People also piled in on Twitter, with one writing: “#GMB sick idea for breakfast show having #ShamimaBegum on, no respect for the dead and wounded let her rot.”
Another said: “I feel @richardm56 is doing well in this interview @GMB Totally wrong to allow her airtime, I think I can see it in his face ! Please don’t feel sorry for her @susannareid100 I can’t watch anymore it’s making me feel angry.”
And one more raged: “Shamima Begum should not be on tv here in the UK & she shouldn’t ever be in our country here again! She made her bed, she can lay in it!”
During the segment the former British citizen spoke from a refugee camp in Syria and suggested a country should not banish someone for a mistake they made when they were 15.
Presenters Susanna Reid and Richard Madeley also quizzed Shamima on her new look, as she ditched her hijab and wore lipstick, a grey vest top and baseball cap.
The young mum – whose three children have died – said she was “manipulated and groomed” by ISIS jihadis.
Wearing a strappy top, with painted nails and her hair down, Shamima suggested she was too young to fully understand what she was doing when she left the UK and said she was easily impressionable.
“I think yes, I was groomed and taken advantage of and manipulated into coming,” she told GMB.
And she said that at the time she did not know Isis “was a death cult”.
She added: “I thought it was an Islamic community that I was joining.
“I was being fed a lot of information on the internet by people in Isis telling me I need to come because I can’t be a good Muslim in the UK.”
When asked what she was expecting to happen when she left Britain, Shamima said she thought she would “just get married, have children and live a pure Islamic life”.
She told Richard Madeley and Susanna Reid: “I knew there was war but not in places women and children were living.
“I thought it would be safe for me. I did not know Isis wanted to take over the world.”
She said: “I am willing to go to court and face the people who made these claims and refute these claims, because I know I did nothing in IS but be a mother and a wife.
“These claims are being made to make me look worse because the Government do not have anything on me.
“There is no evidence because nothing ever happened.”
Asking for forgiveness, she added: “I know it’s very hard for the British people to try and forgive me because they have lived in fear of IS and lost loved ones because of IS, but I also have lived in fear of IS and I also lost loved ones because of IS, so I can sympathise with them in that way.
“I know it is very hard for them to forgive me but I say from the bottom of my heart that I am so sorry if I ever offended anyone by coming here, if I ever offended anyone by the things I said.”
In a direct plea to the Prime Minister, Shamima went on to say Boris Johnson was “clearly struggling” in the UK’s fight against terror.

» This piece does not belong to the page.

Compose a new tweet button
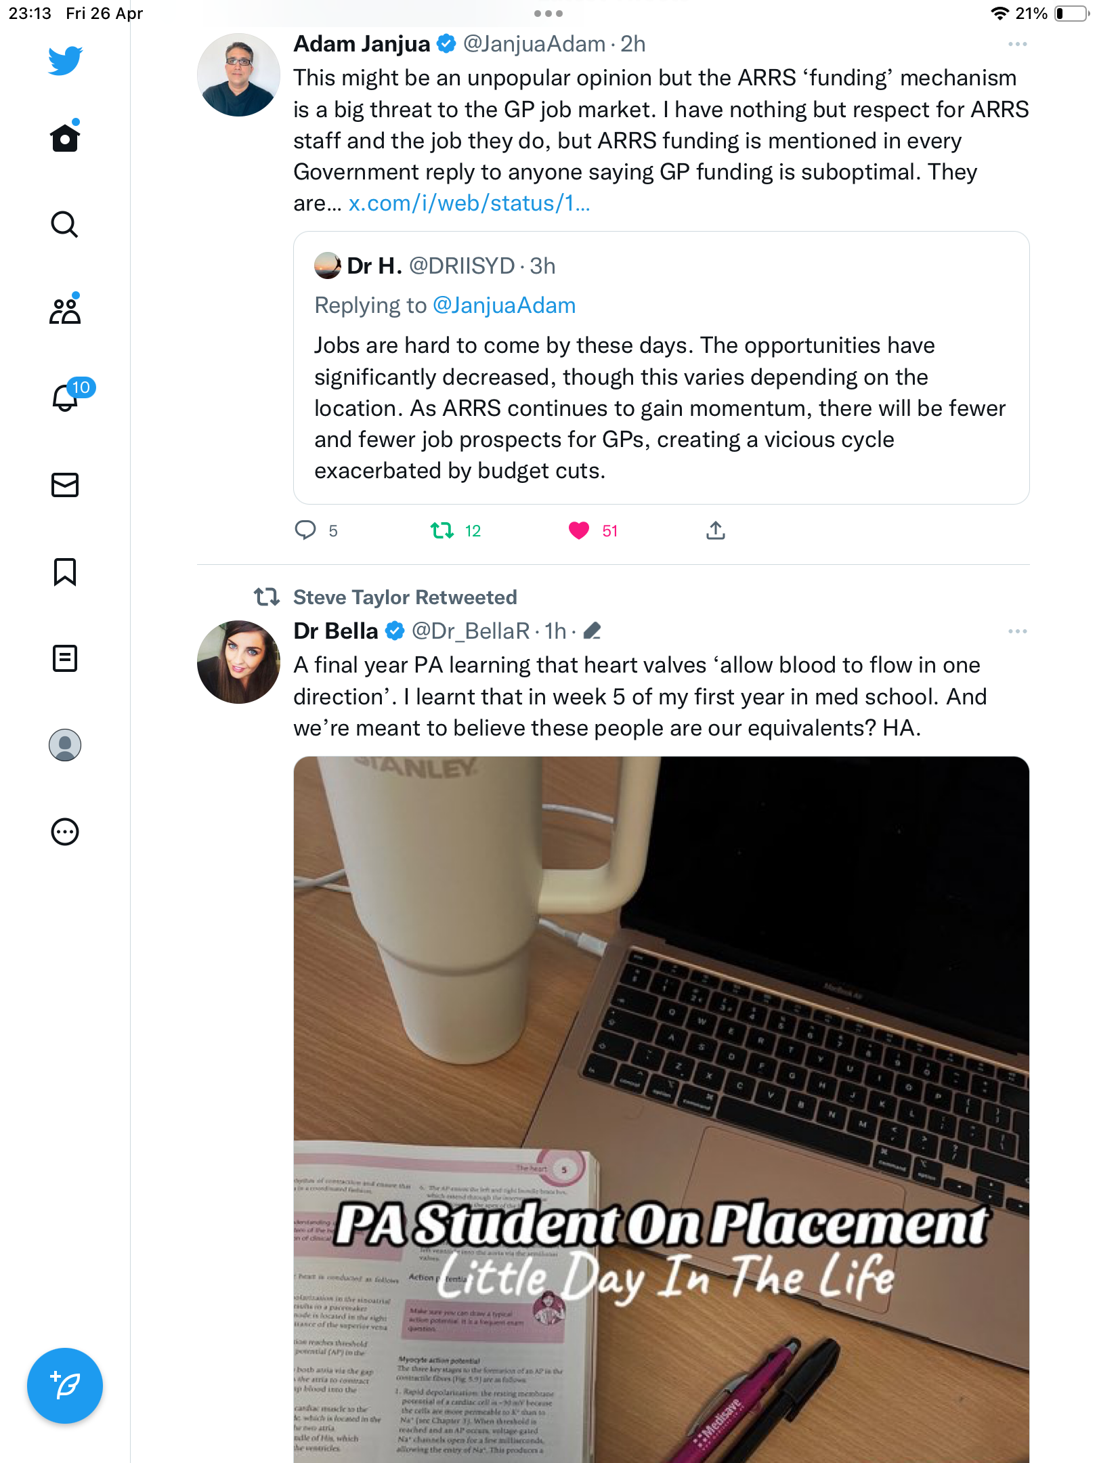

Suggesting she could help stop UK jihadis from being groomed online, she said: “I want to help with that and telling you my own experience on how they [ISIS] persuade people to do what they do.
“I think I could very much help you in your fight against terrorism because you clearly don’t know what you’re doing.”
She added: “I will explain to the government how these people work and how they persuade people and how they take advantage.”
In July 2020, the Court of Appeal ruled that Begum should be permitted to return to the UK in order to fairly contest this decision by instructing lawyers properly.
This ruling was appealed to the Supreme Court of the United Kingdom which in February ruled unanimously against her, thus reversing the decision of the Court of Appeal.
Health Secretary Sajid Javid, who as home secretary took the decision to revoke Shamima Begum’s citizenship, said “it was absolutely the right decision to protect the British people”.